____ LISTED RECORDS

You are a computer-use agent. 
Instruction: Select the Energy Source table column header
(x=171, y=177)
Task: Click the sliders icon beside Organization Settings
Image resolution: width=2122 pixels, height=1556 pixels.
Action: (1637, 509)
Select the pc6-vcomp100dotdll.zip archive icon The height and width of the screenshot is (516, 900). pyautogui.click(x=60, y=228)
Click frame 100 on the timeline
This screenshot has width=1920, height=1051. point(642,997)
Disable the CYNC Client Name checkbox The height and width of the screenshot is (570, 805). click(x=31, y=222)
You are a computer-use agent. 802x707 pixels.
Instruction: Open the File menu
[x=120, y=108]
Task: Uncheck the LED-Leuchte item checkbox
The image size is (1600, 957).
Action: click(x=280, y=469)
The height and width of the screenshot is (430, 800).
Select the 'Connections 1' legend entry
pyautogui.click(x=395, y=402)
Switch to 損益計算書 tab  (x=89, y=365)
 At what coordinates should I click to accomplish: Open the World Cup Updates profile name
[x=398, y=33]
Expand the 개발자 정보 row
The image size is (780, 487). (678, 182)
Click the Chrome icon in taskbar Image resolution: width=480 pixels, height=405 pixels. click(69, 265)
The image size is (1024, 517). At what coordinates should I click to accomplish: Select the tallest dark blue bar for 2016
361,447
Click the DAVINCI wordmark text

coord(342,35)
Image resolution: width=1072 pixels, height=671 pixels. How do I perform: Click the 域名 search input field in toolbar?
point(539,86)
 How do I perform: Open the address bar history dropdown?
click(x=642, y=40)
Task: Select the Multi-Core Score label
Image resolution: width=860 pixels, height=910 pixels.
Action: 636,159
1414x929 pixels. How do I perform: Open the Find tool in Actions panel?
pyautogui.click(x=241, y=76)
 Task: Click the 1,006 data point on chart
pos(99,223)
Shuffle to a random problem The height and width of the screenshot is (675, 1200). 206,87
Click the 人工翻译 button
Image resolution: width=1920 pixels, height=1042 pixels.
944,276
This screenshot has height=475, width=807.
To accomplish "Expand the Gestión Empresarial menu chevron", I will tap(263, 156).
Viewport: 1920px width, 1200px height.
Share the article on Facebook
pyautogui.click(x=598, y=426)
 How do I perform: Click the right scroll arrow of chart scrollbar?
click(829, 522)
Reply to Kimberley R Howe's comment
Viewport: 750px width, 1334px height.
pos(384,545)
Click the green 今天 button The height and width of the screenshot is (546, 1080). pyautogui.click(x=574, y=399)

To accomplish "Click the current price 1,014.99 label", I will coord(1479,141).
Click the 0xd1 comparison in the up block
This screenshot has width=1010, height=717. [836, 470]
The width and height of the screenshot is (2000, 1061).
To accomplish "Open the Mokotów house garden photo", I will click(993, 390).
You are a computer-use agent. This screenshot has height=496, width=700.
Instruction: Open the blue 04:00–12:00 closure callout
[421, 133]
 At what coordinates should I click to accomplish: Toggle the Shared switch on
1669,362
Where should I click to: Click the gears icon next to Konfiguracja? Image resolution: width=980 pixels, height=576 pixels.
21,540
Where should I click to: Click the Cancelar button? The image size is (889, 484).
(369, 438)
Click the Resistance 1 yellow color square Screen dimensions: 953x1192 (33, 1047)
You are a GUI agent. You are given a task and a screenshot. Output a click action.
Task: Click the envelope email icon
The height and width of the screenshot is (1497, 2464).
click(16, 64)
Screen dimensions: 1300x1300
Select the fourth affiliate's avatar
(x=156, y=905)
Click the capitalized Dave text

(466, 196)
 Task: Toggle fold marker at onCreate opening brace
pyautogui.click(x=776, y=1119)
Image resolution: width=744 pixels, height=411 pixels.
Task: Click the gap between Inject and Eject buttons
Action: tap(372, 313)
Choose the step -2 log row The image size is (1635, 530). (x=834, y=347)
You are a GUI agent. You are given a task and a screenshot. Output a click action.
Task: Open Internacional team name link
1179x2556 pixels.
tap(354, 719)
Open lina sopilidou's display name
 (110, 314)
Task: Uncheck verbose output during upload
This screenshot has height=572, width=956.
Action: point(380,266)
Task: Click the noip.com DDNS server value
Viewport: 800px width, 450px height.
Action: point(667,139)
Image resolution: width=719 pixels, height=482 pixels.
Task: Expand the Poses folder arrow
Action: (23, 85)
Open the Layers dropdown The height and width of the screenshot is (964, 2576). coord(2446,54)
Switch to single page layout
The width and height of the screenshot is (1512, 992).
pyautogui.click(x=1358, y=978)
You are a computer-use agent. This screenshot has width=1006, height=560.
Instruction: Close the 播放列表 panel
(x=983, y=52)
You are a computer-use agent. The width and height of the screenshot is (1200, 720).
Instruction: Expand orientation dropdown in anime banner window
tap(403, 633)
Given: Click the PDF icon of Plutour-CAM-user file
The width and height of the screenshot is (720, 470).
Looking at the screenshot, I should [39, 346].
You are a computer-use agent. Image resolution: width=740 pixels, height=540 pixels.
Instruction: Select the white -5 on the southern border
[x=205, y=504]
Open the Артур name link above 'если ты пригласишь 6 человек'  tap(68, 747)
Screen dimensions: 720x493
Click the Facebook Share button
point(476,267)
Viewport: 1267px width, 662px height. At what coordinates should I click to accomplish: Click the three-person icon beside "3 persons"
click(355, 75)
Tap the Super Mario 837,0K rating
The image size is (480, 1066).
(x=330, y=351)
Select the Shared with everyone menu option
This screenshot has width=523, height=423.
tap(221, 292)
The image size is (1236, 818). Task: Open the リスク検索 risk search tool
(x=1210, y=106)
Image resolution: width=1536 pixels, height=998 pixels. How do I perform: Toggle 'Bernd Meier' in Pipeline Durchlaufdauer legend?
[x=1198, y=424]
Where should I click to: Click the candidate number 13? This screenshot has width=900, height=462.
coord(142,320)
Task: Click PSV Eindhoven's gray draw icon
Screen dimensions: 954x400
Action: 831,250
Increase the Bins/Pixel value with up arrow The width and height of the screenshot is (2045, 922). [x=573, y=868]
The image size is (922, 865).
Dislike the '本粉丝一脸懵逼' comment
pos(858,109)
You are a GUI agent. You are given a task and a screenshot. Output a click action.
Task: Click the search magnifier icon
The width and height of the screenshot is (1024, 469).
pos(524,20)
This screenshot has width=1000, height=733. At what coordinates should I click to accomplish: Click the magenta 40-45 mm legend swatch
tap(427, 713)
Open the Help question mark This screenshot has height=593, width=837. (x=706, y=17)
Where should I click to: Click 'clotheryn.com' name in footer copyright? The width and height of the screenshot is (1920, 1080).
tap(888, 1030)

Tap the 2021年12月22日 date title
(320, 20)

________

THE REQUEST: Please lay out every line of the records above as a JSON list of strings, one string per line, and leave out the blank lines.

ANSWER TO THE EXERCISE:
[
  "You are a computer-use agent. ",
  "Instruction: Select the Energy Source table column header",
  "(x=171, y=177)",
  "Task: Click the sliders icon beside Organization Settings",
  "Image resolution: width=2122 pixels, height=1556 pixels.",
  "Action: (1637, 509)",
  "Select the pc6-vcomp100dotdll.zip archive icon The height and width of the screenshot is (516, 900). pyautogui.click(x=60, y=228)",
  "Click frame 100 on the timeline",
  "This screenshot has width=1920, height=1051. point(642,997)",
  "Disable the CYNC Client Name checkbox The height and width of the screenshot is (570, 805). click(x=31, y=222)",
  "You are a computer-use agent. 802x707 pixels.",
  "Instruction: Open the File menu",
  "[x=120, y=108]",
  "Task: Uncheck the LED-Leuchte item checkbox",
  "The image size is (1600, 957).",
  "Action: click(x=280, y=469)",
  "The height and width of the screenshot is (430, 800).",
  "Select the 'Connections 1' legend entry",
  "pyautogui.click(x=395, y=402)",
  "Switch to 損益計算書 tab  (x=89, y=365)",
  " At what coordinates should I click to accomplish: Open the World Cup Updates profile name",
  "[x=398, y=33]",
  "Expand the 개발자 정보 row",
  "The image size is (780, 487). (678, 182)",
  "Click the Chrome icon in taskbar Image resolution: width=480 pixels, height=405 pixels. click(69, 265)",
  "The image size is (1024, 517). At what coordinates should I click to accomplish: Select the tallest dark blue bar for 2016",
  "361,447",
  "Click the DAVINCI wordmark text",
  "coord(342,35)",
  "Image resolution: width=1072 pixels, height=671 pixels. How do I perform: Click the 域名 search input field in toolbar?",
  "point(539,86)",
  " How do I perform: Open the address bar history dropdown?",
  "click(x=642, y=40)",
  "Task: Select the Multi-Core Score label",
  "Image resolution: width=860 pixels, height=910 pixels.",
  "Action: 636,159",
  "1414x929 pixels. How do I perform: Open the Find tool in Actions panel?",
  "pyautogui.click(x=241, y=76)",
  " Task: Click the 1,006 data point on chart",
  "pos(99,223)",
  "Shuffle to a random problem The height and width of the screenshot is (675, 1200). 206,87",
  "Click the 人工翻译 button",
  "Image resolution: width=1920 pixels, height=1042 pixels.",
  "944,276",
  "This screenshot has height=475, width=807.",
  "To accomplish \"Expand the Gestión Empresarial menu chevron\", I will tap(263, 156).",
  "Viewport: 1920px width, 1200px height.",
  "Share the article on Facebook",
  "pyautogui.click(x=598, y=426)",
  " How do I perform: Click the right scroll arrow of chart scrollbar?",
  "click(829, 522)",
  "Reply to Kimberley R Howe's comment",
  "Viewport: 750px width, 1334px height.",
  "pos(384,545)",
  "Click the green 今天 button The height and width of the screenshot is (546, 1080). pyautogui.click(x=574, y=399)",
  "To accomplish \"Click the current price 1,014.99 label\", I will coord(1479,141).",
  "Click the 0xd1 comparison in the up block",
  "This screenshot has width=1010, height=717. [836, 470]",
  "The width and height of the screenshot is (2000, 1061).",
  "To accomplish \"Open the Mokotów house garden photo\", I will click(993, 390).",
  "You are a computer-use agent. This screenshot has height=496, width=700.",
  "Instruction: Open the blue 04:00–12:00 closure callout",
  "[421, 133]",
  " At what coordinates should I click to accomplish: Toggle the Shared switch on",
  "1669,362",
  "Where should I click to: Click the gears icon next to Konfiguracja? Image resolution: width=980 pixels, height=576 pixels.",
  "21,540",
  "Where should I click to: Click the Cancelar button? The image size is (889, 484).",
  "(369, 438)",
  "Click the Resistance 1 yellow color square Screen dimensions: 953x1192 (33, 1047)",
  "You are a GUI agent. You are given a task and a screenshot. Output a click action.",
  "Task: Click the envelope email icon",
  "The height and width of the screenshot is (1497, 2464).",
  "click(16, 64)",
  "Screen dimensions: 1300x1300",
  "Select the fourth affiliate's avatar",
  "(x=156, y=905)",
  "Click the capitalized Dave text",
  "(466, 196)",
  " Task: Toggle fold marker at onCreate opening brace",
  "pyautogui.click(x=776, y=1119)",
  "Image resolution: width=744 pixels, height=411 pixels.",
  "Task: Click the gap between Inject and Eject buttons",
  "Action: tap(372, 313)",
  "Choose the step -2 log row The image size is (1635, 530). (x=834, y=347)",
  "You are a GUI agent. You are given a task and a screenshot. Output a click action.",
  "Task: Open Internacional team name link",
  "1179x2556 pixels.",
  "tap(354, 719)",
  "Open lina sopilidou's display name",
  " (110, 314)",
  "Task: Uncheck verbose output during upload",
  "This screenshot has height=572, width=956.",
  "Action: point(380,266)",
  "Task: Click the noip.com DDNS server value",
  "Viewport: 800px width, 450px height.",
  "Action: point(667,139)",
  "Image resolution: width=719 pixels, height=482 pixels.",
  "Task: Expand the Poses folder arrow",
  "Action: (23, 85)",
  "Open the Layers dropdown The height and width of the screenshot is (964, 2576). coord(2446,54)",
  "Switch to single page layout",
  "The width and height of the screenshot is (1512, 992).",
  "pyautogui.click(x=1358, y=978)",
  "You are a computer-use agent. This screenshot has width=1006, height=560.",
  "Instruction: Close the 播放列表 panel",
  "(x=983, y=52)",
  "You are a computer-use agent. The width and height of the screenshot is (1200, 720).",
  "Instruction: Expand orientation dropdown in anime banner window",
  "tap(403, 633)",
  "Given: Click the PDF icon of Plutour-CAM-user file",
  "The width and height of the screenshot is (720, 470).",
  "Looking at the screenshot, I should [39, 346].",
  "You are a computer-use agent. Image resolution: width=740 pixels, height=540 pixels.",
  "Instruction: Select the white -5 on the southern border",
  "[x=205, y=504]",
  "Open the Артур name link above 'если ты пригласишь 6 человек'  tap(68, 747)",
  "Screen dimensions: 720x493",
  "Click the Facebook Share button",
  "point(476,267)",
  "Viewport: 1267px width, 662px height. At what coordinates should I click to accomplish: Click the three-person icon beside \"3 persons\"",
  "click(355, 75)",
  "Tap the Super Mario 837,0K rating",
  "The image size is (480, 1066).",
  "(x=330, y=351)",
  "Select the Shared with everyone menu option",
  "This screenshot has width=523, height=423.",
  "tap(221, 292)",
  "The image size is (1236, 818). Task: Open the リスク検索 risk search tool",
  "(x=1210, y=106)",
  "Image resolution: width=1536 pixels, height=998 pixels. How do I perform: Toggle 'Bernd Meier' in Pipeline Durchlaufdauer legend?",
  "[x=1198, y=424]",
  "Where should I click to: Click the candidate number 13? This screenshot has width=900, height=462.",
  "coord(142,320)",
  "Task: Click PSV Eindhoven's gray draw icon",
  "Screen dimensions: 954x400",
  "Action: 831,250",
  "Increase the Bins/Pixel value with up arrow The width and height of the screenshot is (2045, 922). [x=573, y=868]",
  "The image size is (922, 865).",
  "Dislike the '本粉丝一脸懵逼' comment",
  "pos(858,109)",
  "You are a GUI agent. You are given a task and a screenshot. Output a click action.",
  "Task: Click the search magnifier icon",
  "The width and height of the screenshot is (1024, 469).",
  "pos(524,20)",
  "This screenshot has width=1000, height=733. At what coordinates should I click to accomplish: Click the magenta 40-45 mm legend swatch",
  "tap(427, 713)",
  "Open the Help question mark This screenshot has height=593, width=837. (x=706, y=17)",
  "Where should I click to: Click 'clotheryn.com' name in footer copyright? The width and height of the screenshot is (1920, 1080).",
  "tap(888, 1030)",
  "Tap the 2021年12月22日 date title",
  "(320, 20)"
]